- Years active: 1968
- Location: Argentina
- Major figures: Roberto Jacoby, Roberto Plate, Oscar Bony

= Experiencias '68 =

1960's anti-authoritarian art exhibition in Argentina

Experiencias '68 was a controversial exhibition held at Instituto Torcuato Di Tella (IDTD) in Buenos Aires, Argentina, in May 1968, curated by Jorge Romero Brest. It included artwork by artists including Oscar Bony, Delia Cancela, Roberto Plate, and Roberto Jacoby. With this exhibition, the Institute was joining a growing movement among artists to make artwork that would challenge the government under Juan Carlos Onganía.

== Background ==
In 1966, Juan Carlos Onganía became the President of Argentina after toppling the previous President in the coup d'état, Revolución Argentina. This was Argentina's fifth military dictatorship of the century, and under the leadership of Onganía, the military began to implement heavy censorship legislation and clamped down on communist views, particularly in universities. Onganía banned all political parties and activities, and regulated everything from the arts to the length of a skirt. Arts and culture were particularly under heavy scrutiny under Onganía, and there was growing focus on the ITDT from the government.

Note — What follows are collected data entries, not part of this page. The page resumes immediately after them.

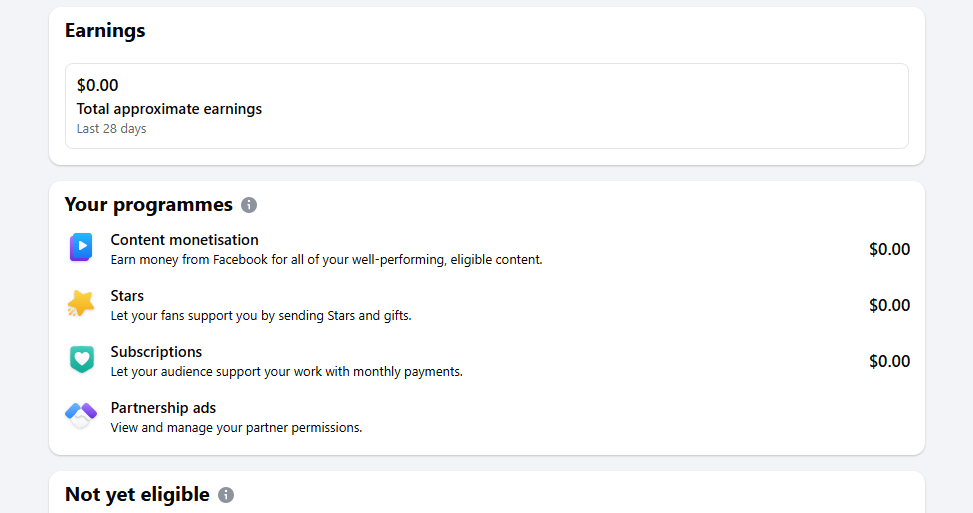973x513 pixels.
Task: Click View and manage your partner permissions
Action: click(236, 427)
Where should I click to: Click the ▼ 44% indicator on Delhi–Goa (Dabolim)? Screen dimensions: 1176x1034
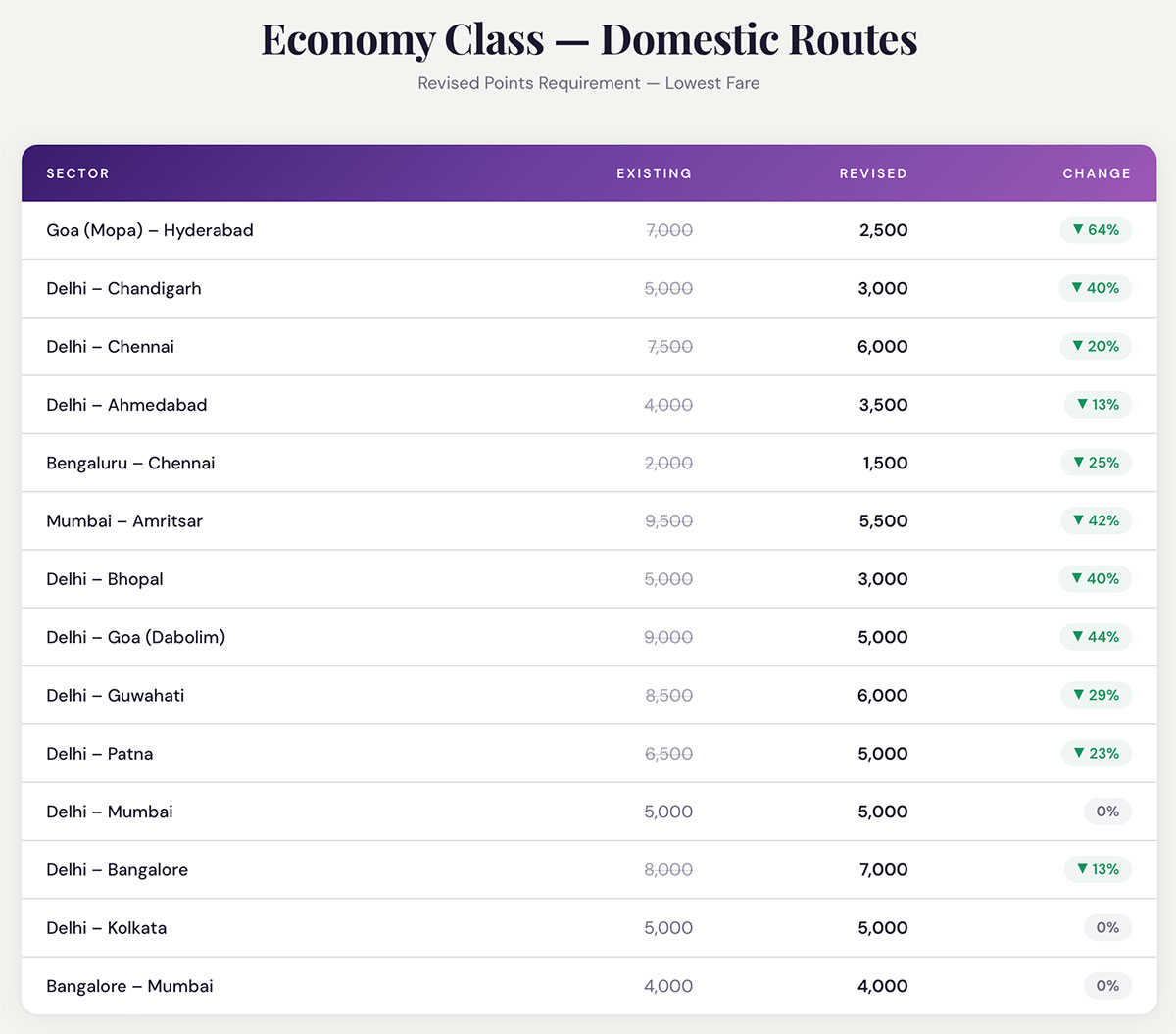click(x=1095, y=637)
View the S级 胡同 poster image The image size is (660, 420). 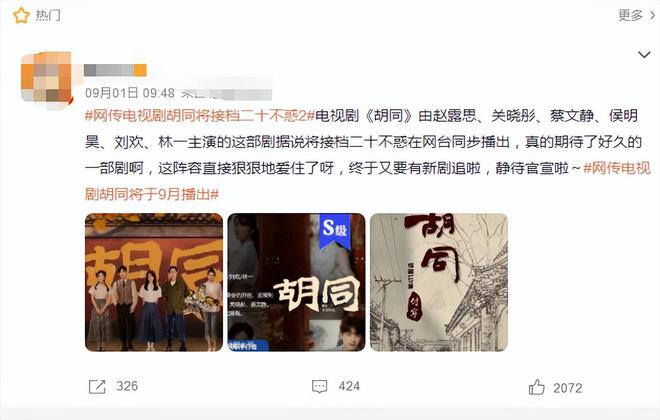[296, 282]
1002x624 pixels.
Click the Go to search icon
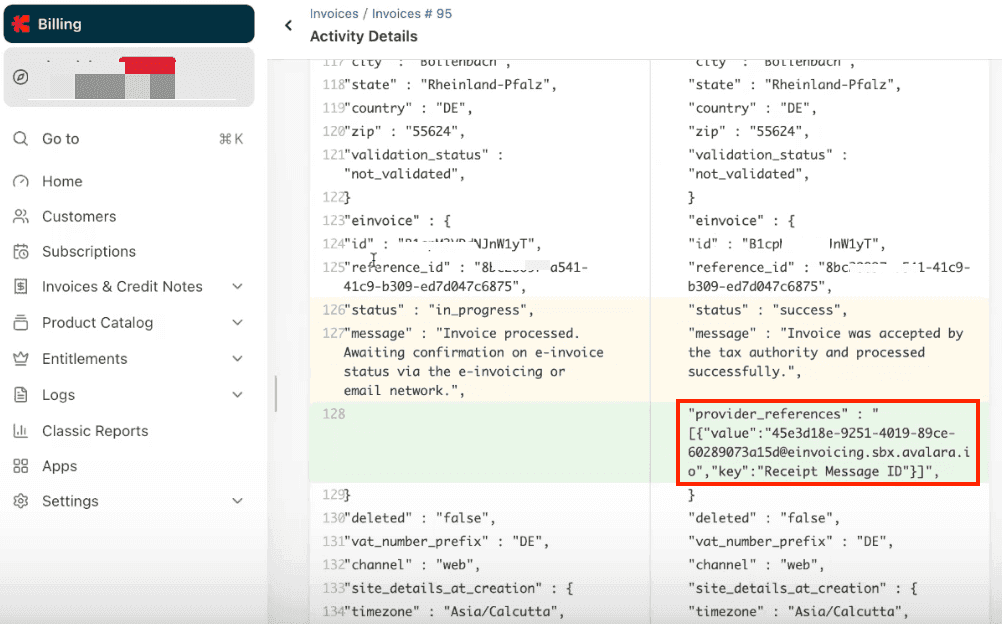[x=21, y=139]
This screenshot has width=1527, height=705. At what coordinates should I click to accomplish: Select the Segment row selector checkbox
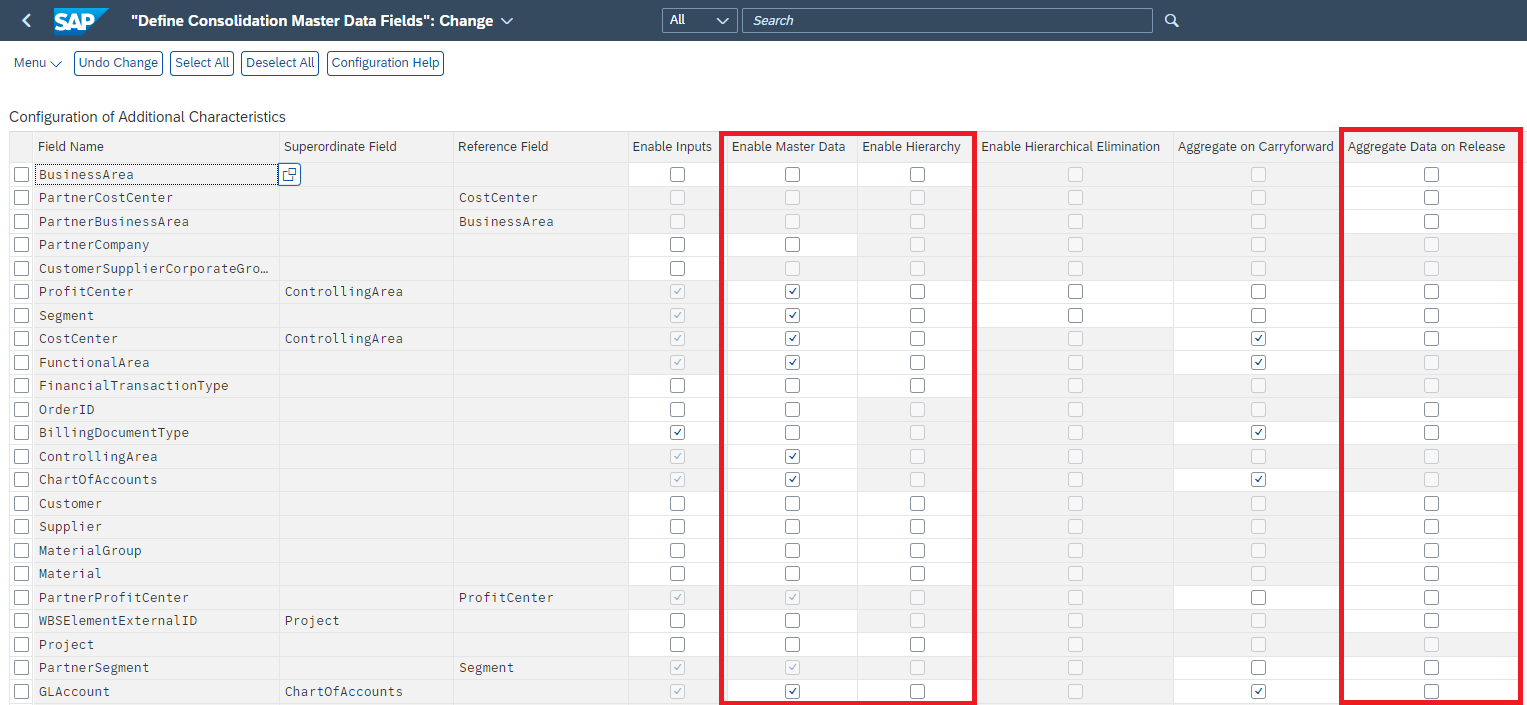(x=21, y=316)
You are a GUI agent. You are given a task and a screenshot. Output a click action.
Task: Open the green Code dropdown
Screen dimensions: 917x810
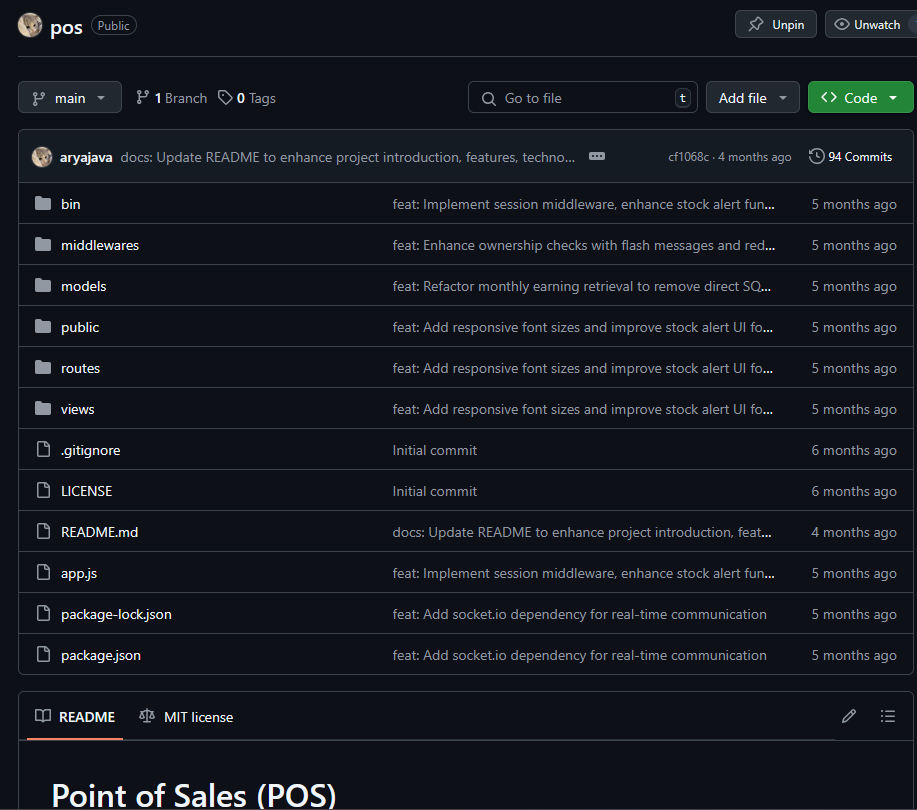tap(860, 98)
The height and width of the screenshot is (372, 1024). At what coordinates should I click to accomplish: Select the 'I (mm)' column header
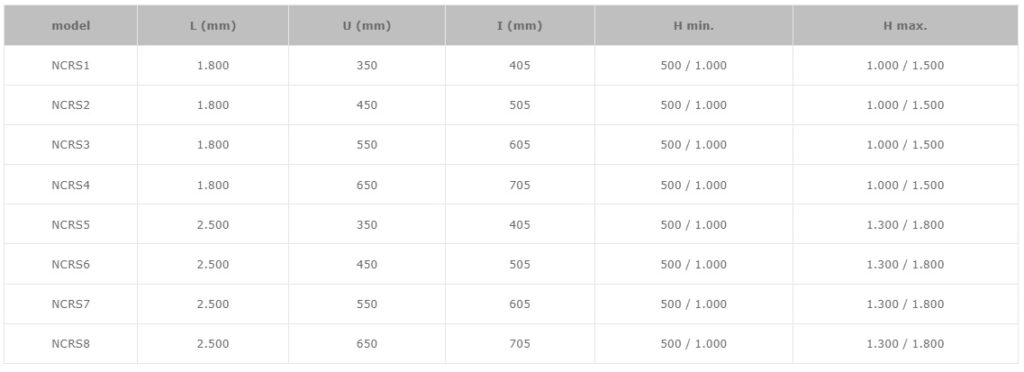tap(520, 26)
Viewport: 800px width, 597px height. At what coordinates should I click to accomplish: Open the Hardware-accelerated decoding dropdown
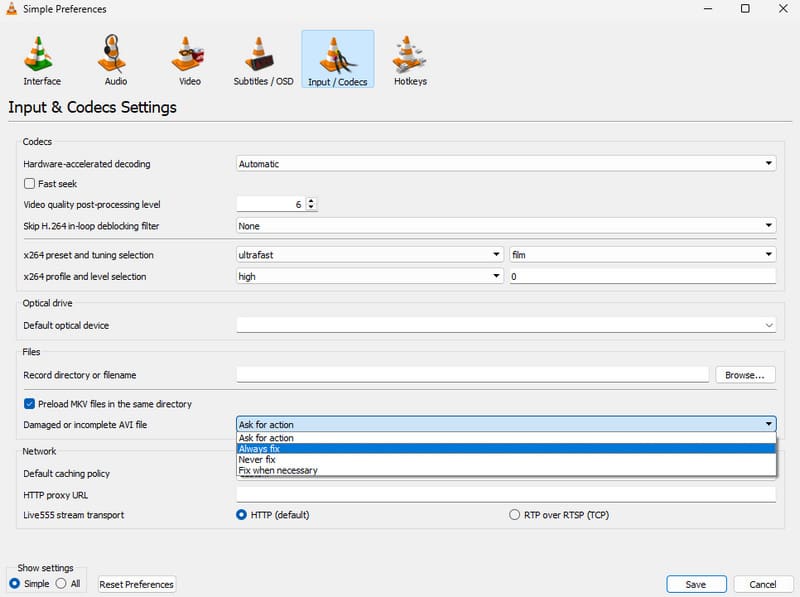(769, 162)
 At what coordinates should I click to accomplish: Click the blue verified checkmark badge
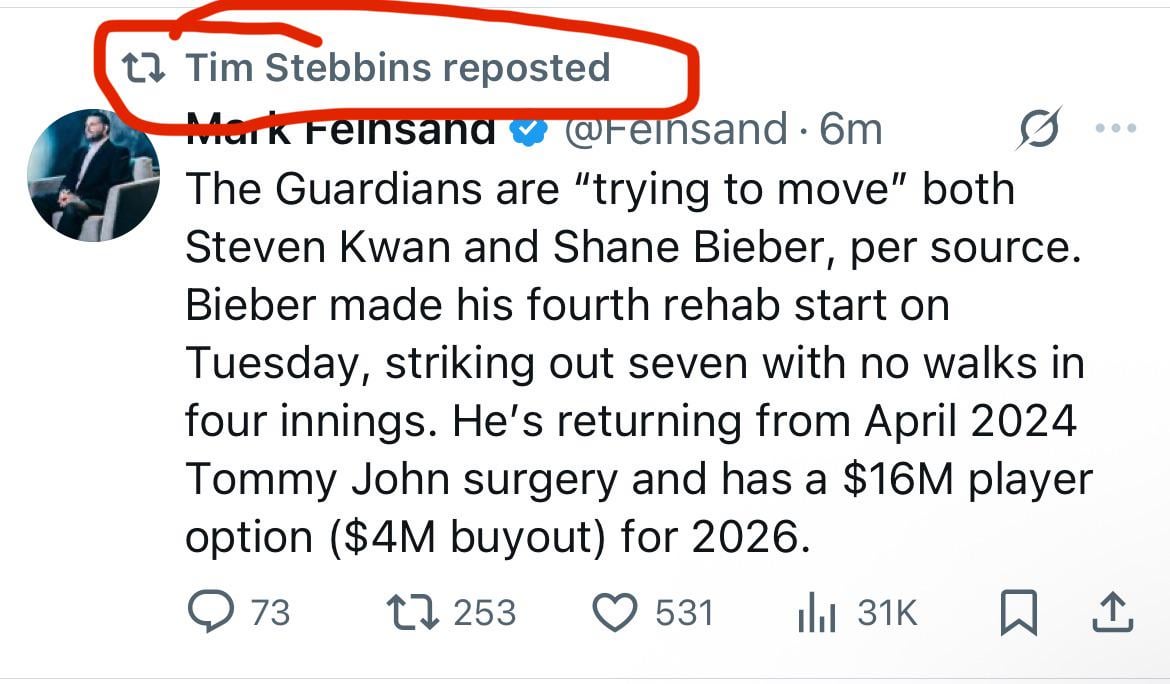point(529,131)
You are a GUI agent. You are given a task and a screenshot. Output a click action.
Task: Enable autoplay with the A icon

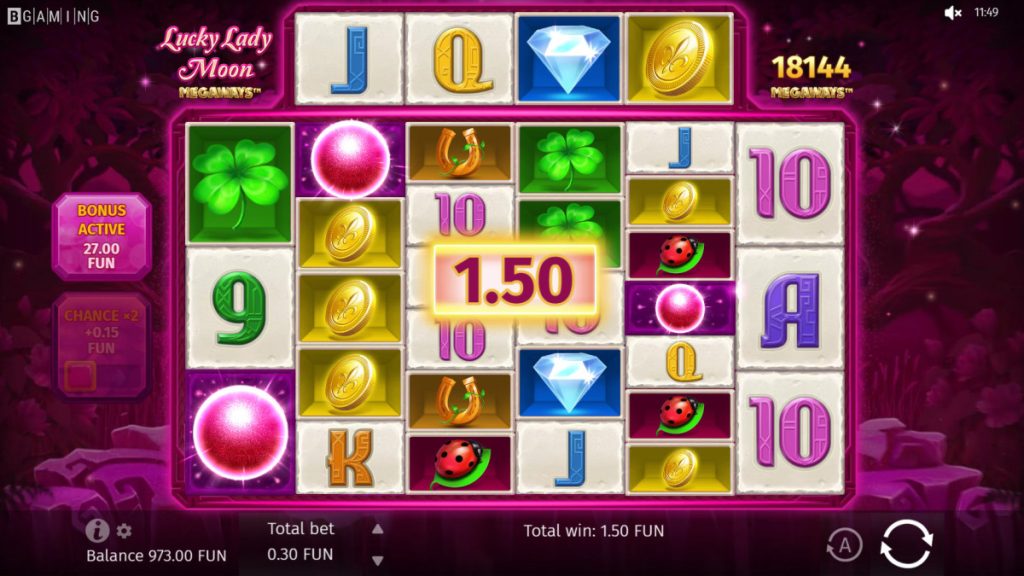844,545
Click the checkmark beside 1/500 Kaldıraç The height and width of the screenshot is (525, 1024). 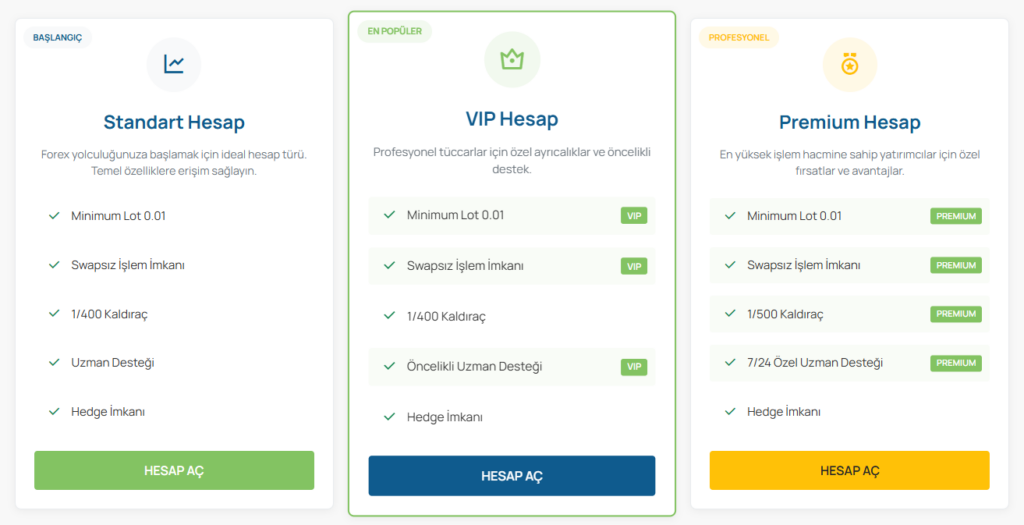[x=730, y=313]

The ITDT, created in 1958, was a non-profit institution that aimed to promote Argentine culture. Romero Brest was the director of the Centro de Artes Visuales (CAV) at the ITDT, and promoted the dissemination and experimentation of Argentine art. The years leading up to Experiencias '68 were characterized by a period of new experimentation in the realm of arts and culture, with the Argentine youth in particular, generating a new identity and challenging the conservative ideals of Onganía and the military.

In 1968 Romero Brest organized Experiencias’ 68 as an attempt to open up the arts to the people as the Instituto was, at the time, a place for the wealthy. Additionally, Brest wanted the viewers to be able to interact directly with the artists' creations rather than just look at the art from the lens of the artist. Experiencias’ 68 was also a response to the overly repressive government and dictatorship. With the art community in Buenos Aires becoming more politically aware, the exhibition was a way for them to make their voices heard through a collective action.

The government was also repressive of the ITDT after Experiencias '68, due in large parts to the anonymous graffiti that people wrote in Roberto Plate's artwork, entitled Baño, which criticized the government and the President, attracting attention from the authorities.

== Artists and Artworks ==

The exhibition contained several artworks that were subversive, such as Oscar Bony's La Familia Obrera (Blue-Collar Family), and Roberto Plate's Baño (Bathroom).

Oscar Bony, who photographed the events of Experiencias '68, was also one artist that participated in the exhibition. Bony's artwork La Familia Obrera (Blue-Collar Family) was an installation which consisted of an actual working-class family seated on a pedestal. With La Familia Obrera, it is thought that Bony wanted the elite and powerful who came to see the exhibition to notice the family as a representation of all those who were oppressed and neglected during the military dictatorship.

Another artist that submitted an artwork to be exhibited in Experiencias '68 was Roberto Jacoby. The goals and intentions of the exhibition fit in well with Jacoby's ideals and values, as Jacoby believed that art should be used to reach out to wide audiences. Jacoby displayed Message in the Di Tella (Mensaje en el Di Tella) in the exhibition. Message in the Di Tella consisted of a poster and teleprinter that was connected to France-Presse news agency. The teleprinter typed out news being reported in real time, including news about racially motivated violence and crimes as well as the Vietnam War. Jacoby's artwork criticized the elitism in arts and culture, including the assumptions about who should be able to view the art. Additionally, Jacoby pushed for the presence of political and social art, not merely art that focused on materiality.

Roberto Plate's Baño was an artwork that simulated a public restroom with separate stalls in which visitors could go and write messages. It acted as both a private and a public space: a private space where individual's could share their thoughts in a protected space and a public space that people with all backgrounds could access and communicate. Some of the messages on the stalls included messages that criticized the current President, giving the government cause for closing the exhibition.

== Censorship and Closing ==
The government censored Baño and asked the Institute to remove the artwork from the exhibition. In response to this government intervention, all the artists withdrew their work from the exhibition. The artists then began destroying their own artworks in the streets and signed a declaration against such censorship. An excerpt from the statement reads "It is not the first time that the police have supplanted the weapons of criticism by criticism of the weapons, attributing itself a role that does not belong to him: to exercise aesthetic censorship".

Thirty years after Experiencias '68 the Fundación Proa, an art center located in Buenos Aires, recreated the exhibition.